Sunday, April 28, 2013

Movie Review: The Love Bug (1969)

Stars: 5 out of 5
Pros: Lovable characters and slapstick fun
Cons: Dated effects
The Bottom Line:
Little car that could
Classic underdog story
It's still so much fun

You'll Be Rooting for Number 53

I don't know for sure what the first movie I saw in a theater was, but a likely candidate is a rerelease of The Love Bug.  I have vague memories of seeing a couple scenes on the big screen.  And I certainly remember enjoying the film way back then.

Jim Douglas (Dean Jones) is a down on his luck race car driver.  In fact, he's so far down on his luck that he has resorted to driving in a demolition derby to try to make some money.  Desperate for a new car, he goes into Thorndyke's (David Tomlinson) car dealership.  Unbeknownst to him, when he leaves, he is followed home by a white VW bug.

Feeling tricked into buying the VW, Jim is less than happy.  But his roommate Tennessee Steinmetz (Buddy Hackett) takes a quick shine to the car.  Amazingly enough, Jim discovers that the car, named Herbie by Tennessee, can go fast.  In fact, Jim is winning races again while driving Herbie.  But is it Jim that is really winning?

Meanwhile, Thorndyke doesn't take kindly to being beaten by a VW bug and becomes obsessed with finding out how Herbie is winning.  He even enlists his employee Carole (Michelle Lee) in attempts to get the secret.  The ultimate showdown comes during a two day race through California gold country with Herbie's very existence on the line.  Who will win?
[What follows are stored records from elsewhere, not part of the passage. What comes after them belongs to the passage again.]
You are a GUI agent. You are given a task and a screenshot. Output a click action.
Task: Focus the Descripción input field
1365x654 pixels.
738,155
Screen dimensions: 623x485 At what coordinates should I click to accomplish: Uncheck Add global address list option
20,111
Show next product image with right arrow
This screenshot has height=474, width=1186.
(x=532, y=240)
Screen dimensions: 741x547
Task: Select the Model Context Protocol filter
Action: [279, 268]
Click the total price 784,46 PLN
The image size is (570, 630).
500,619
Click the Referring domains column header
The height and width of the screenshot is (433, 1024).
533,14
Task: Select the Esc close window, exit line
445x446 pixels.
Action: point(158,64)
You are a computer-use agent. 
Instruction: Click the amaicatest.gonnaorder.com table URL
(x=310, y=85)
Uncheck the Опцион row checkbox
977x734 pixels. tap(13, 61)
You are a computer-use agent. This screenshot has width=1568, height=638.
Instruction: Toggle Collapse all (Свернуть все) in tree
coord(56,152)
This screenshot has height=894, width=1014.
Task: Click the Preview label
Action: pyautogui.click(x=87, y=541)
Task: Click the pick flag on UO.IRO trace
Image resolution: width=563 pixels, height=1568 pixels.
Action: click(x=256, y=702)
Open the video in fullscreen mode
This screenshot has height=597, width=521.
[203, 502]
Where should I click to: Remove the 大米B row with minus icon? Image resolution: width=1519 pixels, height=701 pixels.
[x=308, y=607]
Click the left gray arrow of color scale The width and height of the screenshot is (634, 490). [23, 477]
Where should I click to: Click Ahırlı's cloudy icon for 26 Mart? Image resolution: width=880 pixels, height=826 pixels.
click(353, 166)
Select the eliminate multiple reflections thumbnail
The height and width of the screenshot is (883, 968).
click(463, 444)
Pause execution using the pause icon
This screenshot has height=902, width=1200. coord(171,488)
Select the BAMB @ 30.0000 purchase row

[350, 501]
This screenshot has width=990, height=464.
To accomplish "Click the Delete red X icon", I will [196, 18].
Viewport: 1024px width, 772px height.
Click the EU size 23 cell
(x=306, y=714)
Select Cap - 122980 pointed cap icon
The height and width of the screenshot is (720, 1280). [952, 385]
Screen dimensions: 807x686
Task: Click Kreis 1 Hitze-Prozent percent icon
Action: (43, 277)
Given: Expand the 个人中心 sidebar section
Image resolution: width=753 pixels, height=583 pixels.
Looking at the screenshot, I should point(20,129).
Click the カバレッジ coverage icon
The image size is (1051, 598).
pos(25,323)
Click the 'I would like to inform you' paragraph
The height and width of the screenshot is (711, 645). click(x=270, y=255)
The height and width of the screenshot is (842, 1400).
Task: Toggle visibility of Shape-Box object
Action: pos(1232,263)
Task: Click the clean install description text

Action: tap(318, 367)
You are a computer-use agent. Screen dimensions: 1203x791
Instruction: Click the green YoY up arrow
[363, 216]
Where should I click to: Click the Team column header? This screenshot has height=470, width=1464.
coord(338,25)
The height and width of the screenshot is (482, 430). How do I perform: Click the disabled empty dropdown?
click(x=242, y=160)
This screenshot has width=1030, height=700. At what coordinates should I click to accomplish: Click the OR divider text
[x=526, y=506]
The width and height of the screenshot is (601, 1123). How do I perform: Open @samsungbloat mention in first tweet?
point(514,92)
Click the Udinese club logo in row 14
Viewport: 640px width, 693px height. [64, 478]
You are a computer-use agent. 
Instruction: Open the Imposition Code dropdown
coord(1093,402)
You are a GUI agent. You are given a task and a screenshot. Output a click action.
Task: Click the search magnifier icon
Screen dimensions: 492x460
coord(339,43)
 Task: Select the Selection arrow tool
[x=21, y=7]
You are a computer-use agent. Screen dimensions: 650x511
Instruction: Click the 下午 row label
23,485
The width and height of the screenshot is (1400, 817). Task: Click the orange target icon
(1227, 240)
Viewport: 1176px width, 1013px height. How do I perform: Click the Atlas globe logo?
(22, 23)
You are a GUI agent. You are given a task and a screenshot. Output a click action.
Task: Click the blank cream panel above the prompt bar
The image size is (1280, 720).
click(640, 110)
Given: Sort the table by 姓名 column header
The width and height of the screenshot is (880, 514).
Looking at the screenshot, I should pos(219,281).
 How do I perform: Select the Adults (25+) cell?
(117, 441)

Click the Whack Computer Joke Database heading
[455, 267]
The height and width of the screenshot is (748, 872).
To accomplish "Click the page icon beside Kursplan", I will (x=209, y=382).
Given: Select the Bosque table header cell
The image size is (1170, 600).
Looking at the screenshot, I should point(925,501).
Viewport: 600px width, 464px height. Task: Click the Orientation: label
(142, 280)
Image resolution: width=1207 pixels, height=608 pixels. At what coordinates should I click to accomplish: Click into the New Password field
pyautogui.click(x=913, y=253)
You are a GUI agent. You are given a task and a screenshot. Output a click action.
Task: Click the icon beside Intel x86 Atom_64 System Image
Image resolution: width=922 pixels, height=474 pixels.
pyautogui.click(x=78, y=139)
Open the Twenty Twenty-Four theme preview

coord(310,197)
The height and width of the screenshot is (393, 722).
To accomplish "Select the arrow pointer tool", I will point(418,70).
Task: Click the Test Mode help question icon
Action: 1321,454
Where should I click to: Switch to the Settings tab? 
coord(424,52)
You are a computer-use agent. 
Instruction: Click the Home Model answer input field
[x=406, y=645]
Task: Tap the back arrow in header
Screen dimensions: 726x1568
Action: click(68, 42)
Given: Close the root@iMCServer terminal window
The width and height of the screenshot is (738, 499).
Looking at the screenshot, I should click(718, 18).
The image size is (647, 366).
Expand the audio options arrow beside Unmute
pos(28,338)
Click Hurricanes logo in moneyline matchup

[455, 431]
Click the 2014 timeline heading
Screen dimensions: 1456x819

There are several scenes, and one line, from this movie that imprinted themselves on my young mind.  Even watching the movie now I find the scenes are completely as I remember them.  And they are still my favorite moments in the movie.  Further proof (just in case it is needed) that I'm just a big kid at heart.

Because Herbie can think for himself, there's lots of slapstick here.  While it will appeal most directly to kids, adults will enjoy most of it, too.  The story moves forward fairly quickly, helped in large part by this slapstick.  There is one section in the middle that I have always found slow.  Yes, it is highly important for the story.  But it's also the most serious part of the story.

The story is set in San Francisco and the greater California area.  The locations are beautiful.  Yes, several of the locations are obviously matte paintings, but they still look great.  And the use of fog in several scenes gives the movie a haunting feeling.

The main character is really Herbie; the humans are just there to support him.  But that doesn't mean they are bland.  Tennessee and Thorndyke have the most personality, but Jim and Carole are truly sympathetic.  And Herbie?  Yep, he's got quite a personality as well, even if he is a car.  At times you truly know what he is feeling.

None of the actors seem to mind that they are playing second fiddle to a car.  They all put everything they have into their roles.  Again, the standouts are Buddy Hackett and David Tomlinson.  Mr. Hackett has fun as the potentially out there Tennessee, and David Tomlinson keeps Thorndyke from turning into the over the top caricature he easily could have become.

The movie is loaded with special effects.  And yes, many of them do show their age is you want to sit and watch for them.  But as a kid, I believed every moment of it.  And if you let yourself sit back and enjoy, it's easy to get caught up in the belief that Herbie is completely real.

The film was released in 2003 (just before Buddy Hackett's death) on a two disc edition.  Disc one features the film in its original wide screen and a new full surround mix.  There's also an audio commentary with Dean Jones and Buddy Hackett (in studio together) and Michelle Lee (recorded separately).  The two are spliced together, although I found Michelle's comments more interested then the sometimes random thoughts of Buddy Hackett.  Disc two features all kinds of behind the scenes and making of features, including special effects.  What I found most interesting is that the features here cover all four of the original Herbie movies, which is a good thing since none of the other films have bonus features on them.

The Love Bug can be cheesy at times, but it still captures my heart every time I see it.  Today's kids will be just as captivated by the adventures of the one car that thinks for itself.